7. In the case of Parag Parshad v. Mr. Ram Dulari AIR 1943 Oudh 229 : 44 Cri LJ 459 in somewhat similar circumstances as prevail in the instant case where the order of the Magistrate for delivery of possession in favour of one party was set aside in revision by the High Court and the other party was . found to be entitled to possession though the order of the Magistrate had been carried out and the successful party before the Magistrate had inducted a tenant, a learned single Judge held that the possession of the property should be delivered to the successful party in revision without any interference or obstruction from the unsuccessful party or from the tenant.
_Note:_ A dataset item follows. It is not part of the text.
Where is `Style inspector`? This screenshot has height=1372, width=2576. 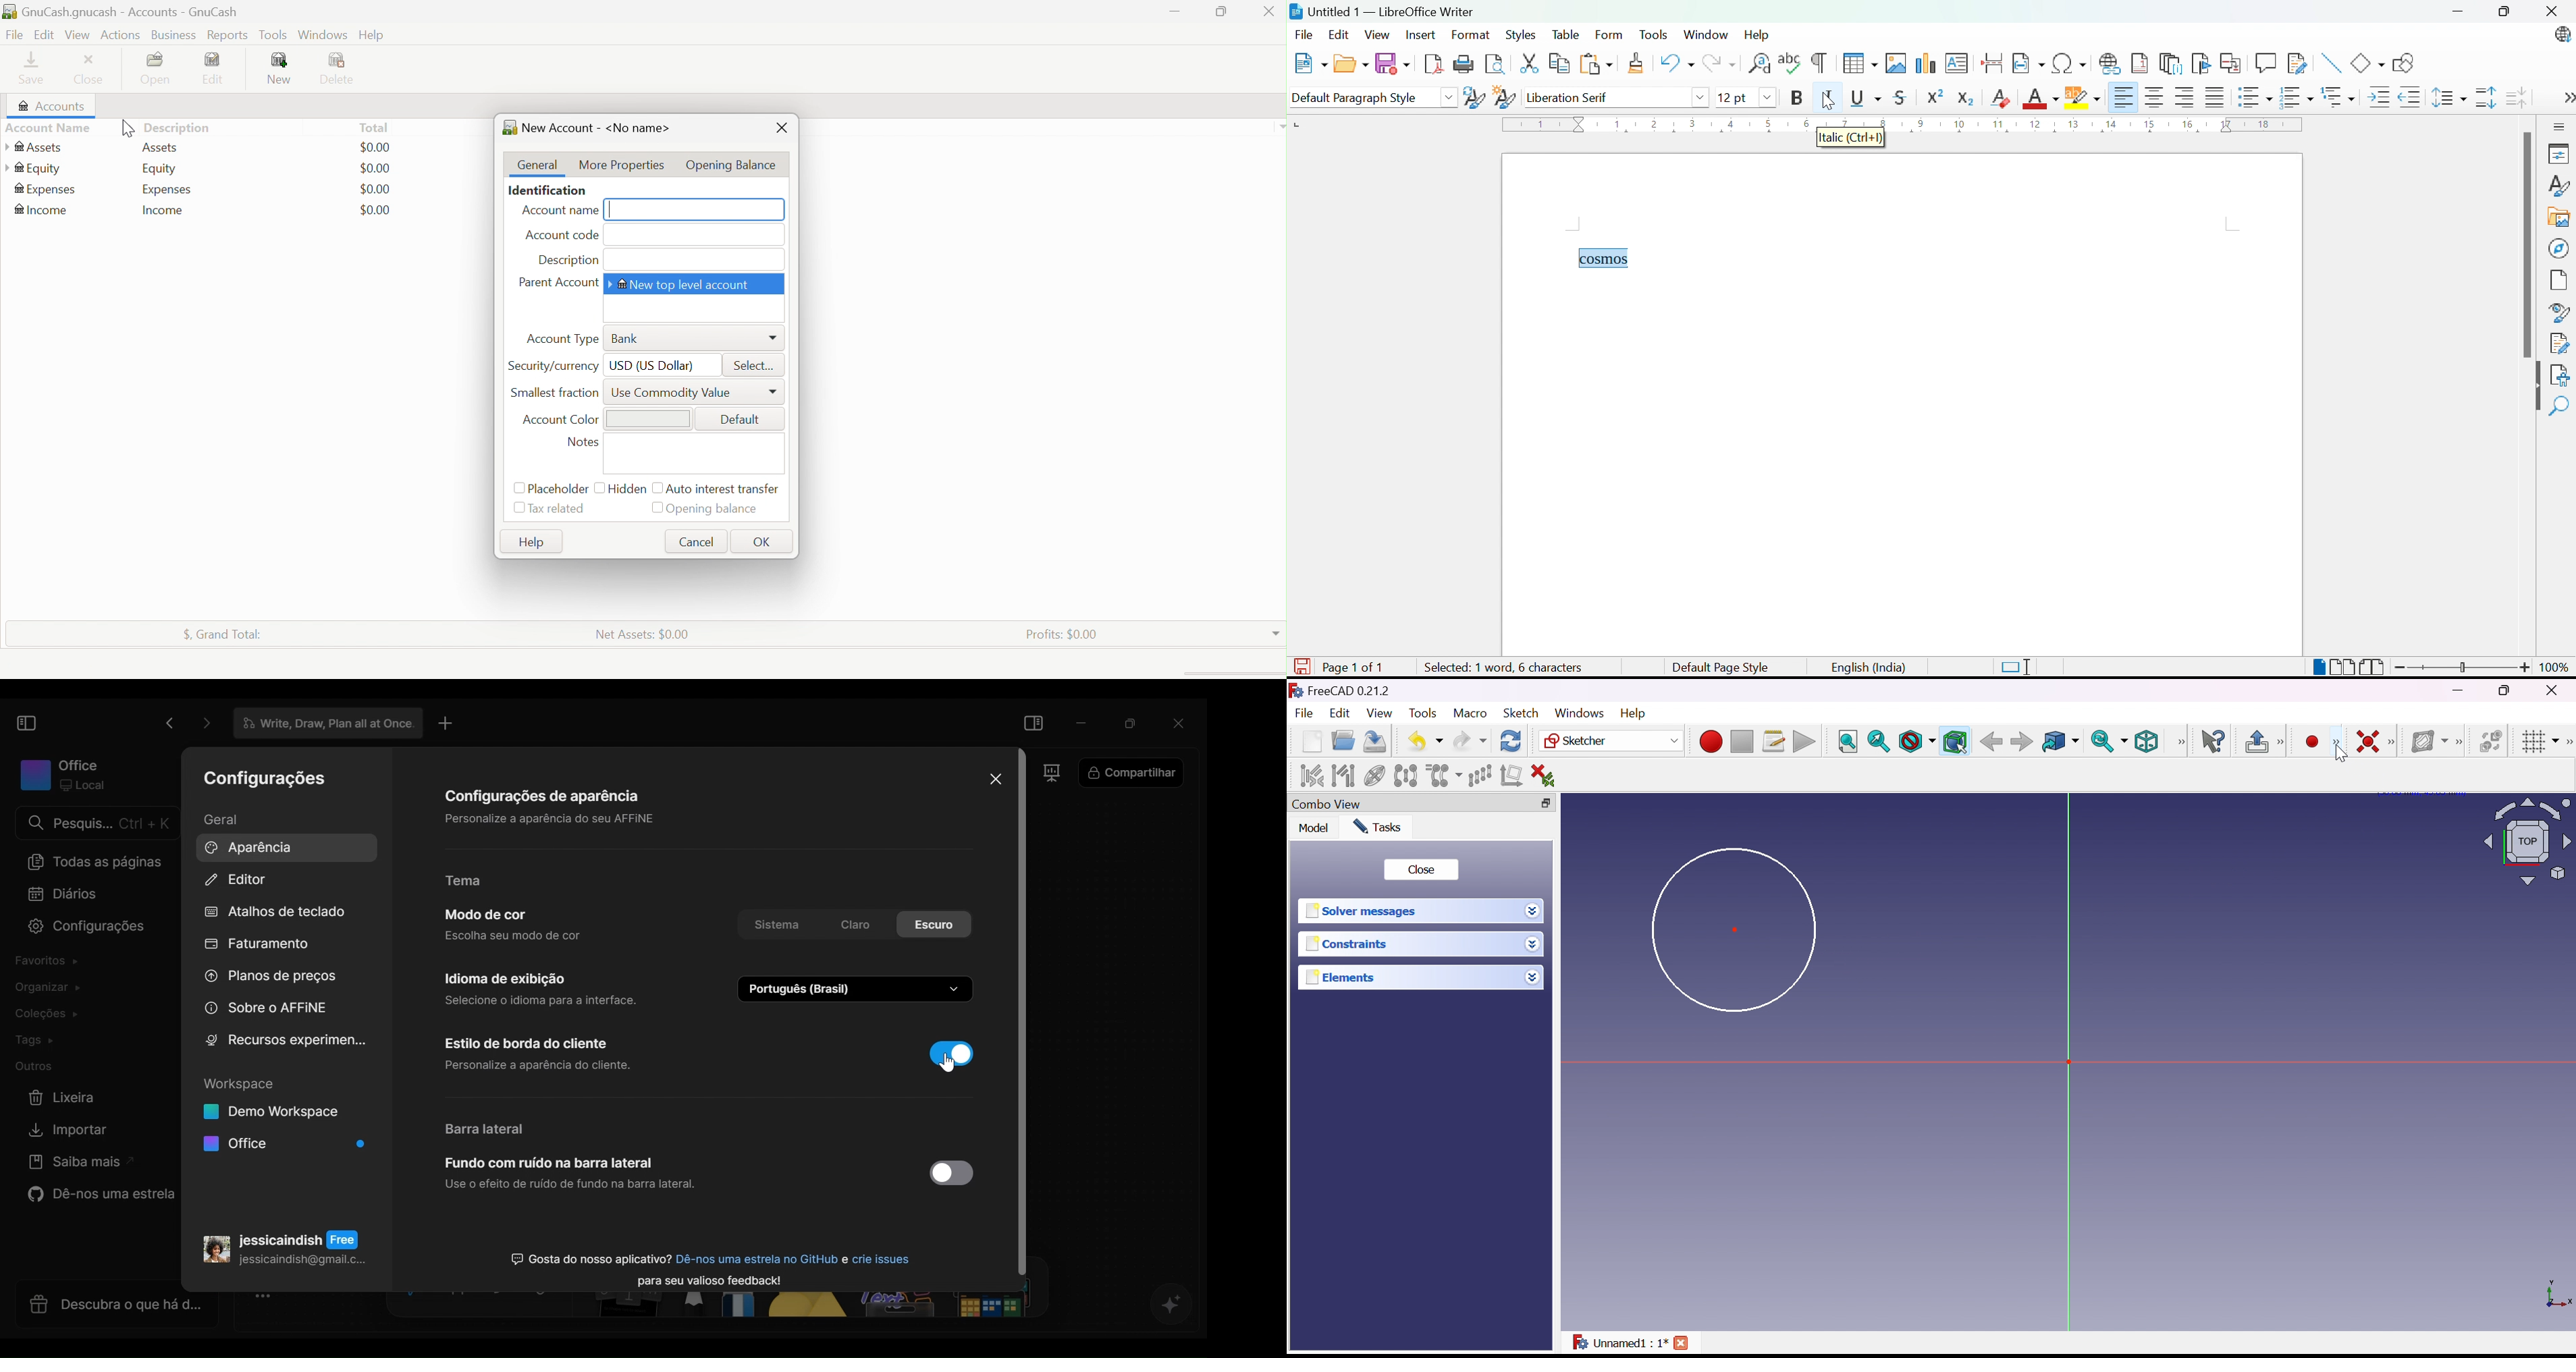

8. It was also urged on behalf of the opposite parties relying upon a Division Bench decision in the case of Hosnaki v. State : AIR1956All81 that the object behind the provisions of Section 145 Cr, P.C. is merely to prevent a breach of the peace by maintaining one party to the dispute in possession and forbidding the other on pain of a penalty to interfere with it. The order that a Magistrate passes under Section 145 of the Criminal Procedure Code are merely 'police orders' not affecting any civil right and title in regard to a disputed property. Hence when a superior court in revision passes any order reversing the order of the Magistrate, a duty is cast on the Magistrate to again pass 'police order' in conformity with the order of the superior court and since the Magistrate will be exercising only a 'police power' no question for consideration of doctrine of restitution. or custodia leges applicable to the exercise of civil jurisdiction would arise. We think there is much tenability in this submission.
9. Learned Counsel for the applicants drew our attention to a decision of Full Bench of this Court in the case of Syed Ajaz v. Mohammad Rafiq : AIR1974All178 in support of his contention that a Magistrate while exercising jurisdiction under Section 145 of the Criminal Procedure Code is not a court of general jurisdiction hence it has no inherent power to order restitution on the analogy of Section 151, C.P. Code or Section 561-A of Cr. P, C. and unless there was an express statutory provision to that effect in the Criminal Procedure Code the Magistrate cannot order restitution ex debito justitiae. We do not think the learned Counsel can derive any assistance from the ratio of decision of the Full Bench cited above. In that case the decision turned on the specific provision of Sections 7, 7-A, 7-F and Rule 6 of the U.P. Rent Control and Eviction Act, 1947-There the District Magistrate or the Rent Control and Eviction Officer was not held to be a court but an authority or Tribunal of limited jurisdiction and not 'being a court had no inherent power.
10. The result is that we do not find any merit in the contentions raised on behalf of the applicants and dismiss this petition.